By Sara Wyant

© Copyright Agri-Pulse Communications, Inc.

ROME, June 7- With weather problems threatening grain and oilseed production around the world, global commodity prices are likely to remain high for the rest of this year and into 2012 according to the latest analysis published today by the United Nation’s Food and Agriculture Organization’s (FAO).

Low-Income Food Deficit Countries (LIFDCs) and Least Developed Countries (LDCs) that depend on imports would be hardest-hit since they would likely have to spend respectively 27 and 30 percent more on food imports than last year, FAO reported in its biannual “Food Outlook.”

"The general situation for agricultural crops and food commodities is tight with world prices at stubbornly high levels, posing a threat to many low-income food deficit countries," according to David Hallam, Director of FAO's Markets and Trade Division.

The report cites a sharp rundown on inventories and only modest overall production increases for the majority of crops as reasons for continuing strong prices.

International food prices, which earlier this year soared to levels seen in the 2007-8 food crisis, dropped a modest one percent in May. The FAO Food Price Index averaged 232 points in May---down slightly from a revised estimate of 235 points in April but still 37 percent above May 2010.

Although crop production prospects are encouraging in some countries such as the Russian Federation and Ukraine, weather conditions, featuring too little and in some cases too much rain, could hamper maize and wheat yields in Europe and North America, the report notes.

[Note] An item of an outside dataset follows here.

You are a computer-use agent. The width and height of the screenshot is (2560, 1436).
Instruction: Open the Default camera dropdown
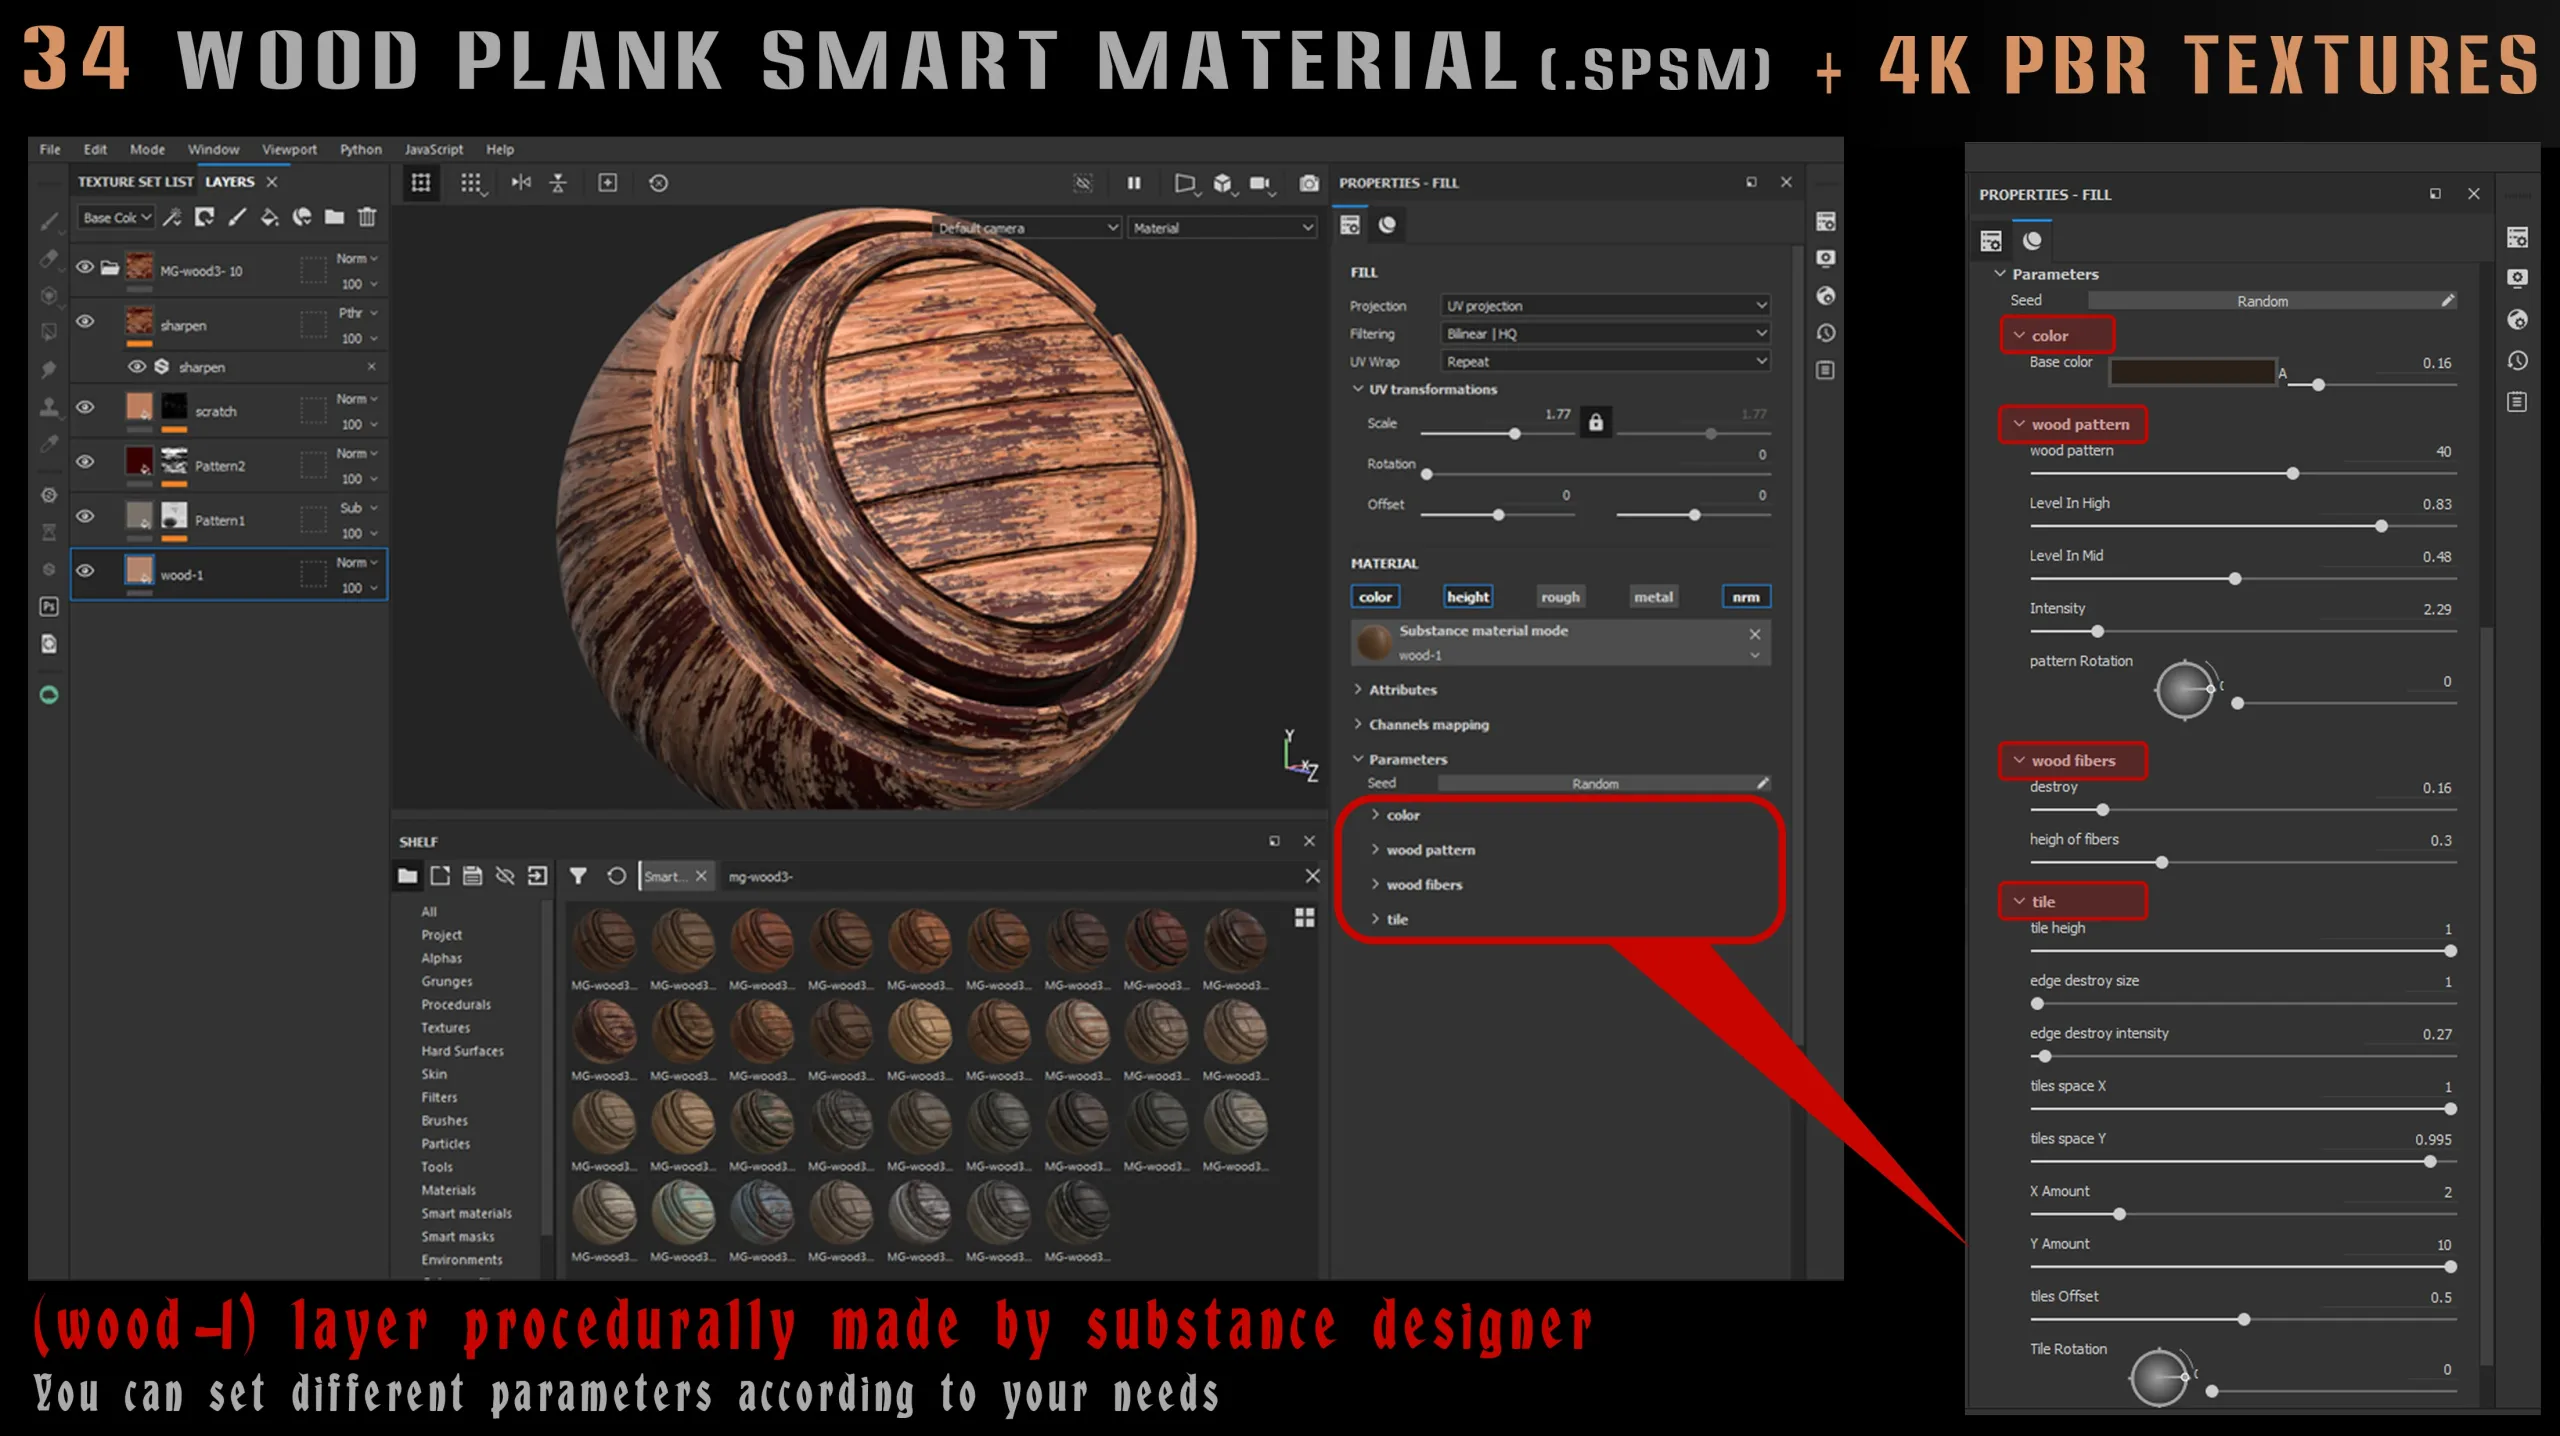pyautogui.click(x=1026, y=227)
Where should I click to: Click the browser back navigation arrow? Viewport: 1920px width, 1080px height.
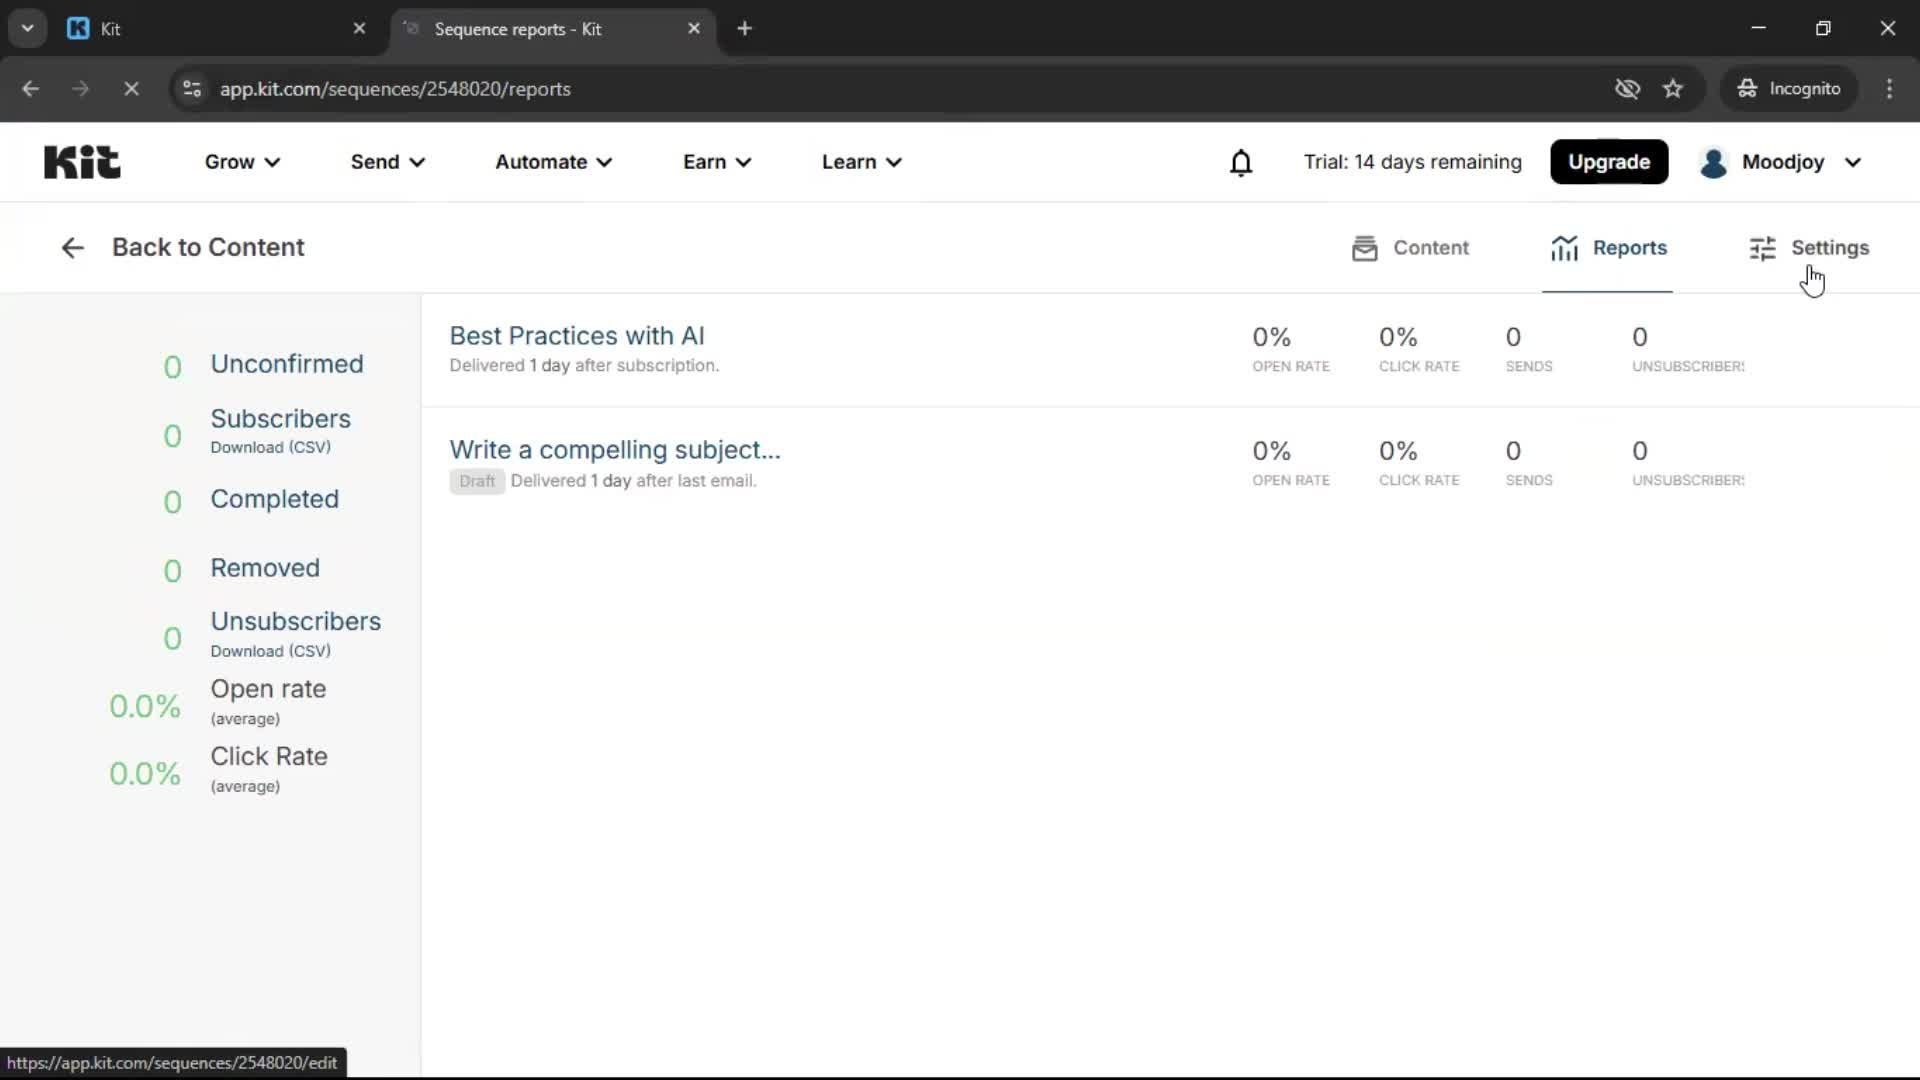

Photo: The impact of high food prices will hit countries dependent on food imports the hardest. In this photo,  U.S. Ambassador to Afghanistan Karl Eikenberry (front in white) and Afghan Agriculture Minister Asif Rahimi (on truck) load seed At Badam Bagh Farm in Kabul in an effort to boost food production. Photo courtesy of USDA.

High feed prices, disease outbreaks and depleted animal inventories were forecast to limit the expansion of global meat production to 294 million tonnes in 2011 — only one percent more than 2010. The international meat price index hit a new record at 183 points in May 2011 and a combination of strong import demand and limited export availability pointed to a further firming of prices in the next few months.

Even with record production in 2011, demand for cereals has also been increasing so that the 2011 crop is expected to barely meet consumption. But "the Russian Federation's announcement that it will remove its cereals export ban from July 2011 could help relieve some of that pressure," according to FAO's grain analyst, Abdolreza Abbassian.

In the oilseeds market, supplies in 2011/12 may not be sufficient to meet growing oil and meal demand, implying further reductions in global inventories.

Global wheat output is expected to be 3.2 percent up from last year's reduced crop, mostly reflecting improved yields in the Russian Federation.

World production of coarse grains is set to climb 3.9 percent, exceeding the record set in 2008. Most of the increase is expected from the Russian Federation and the other members of the Commonwealth of Independent States (CIS).

Although preliminary, world paddy production prospects are for a record harvest of 463.8 million tonnes — a two percent increase over last year on expectations of improved weather conditions.

The global supply and demand balance for sugar points to some improvements, supported by large anticipated production in 2010/11, which is likely to surpass consumption for the first time since 2007/08.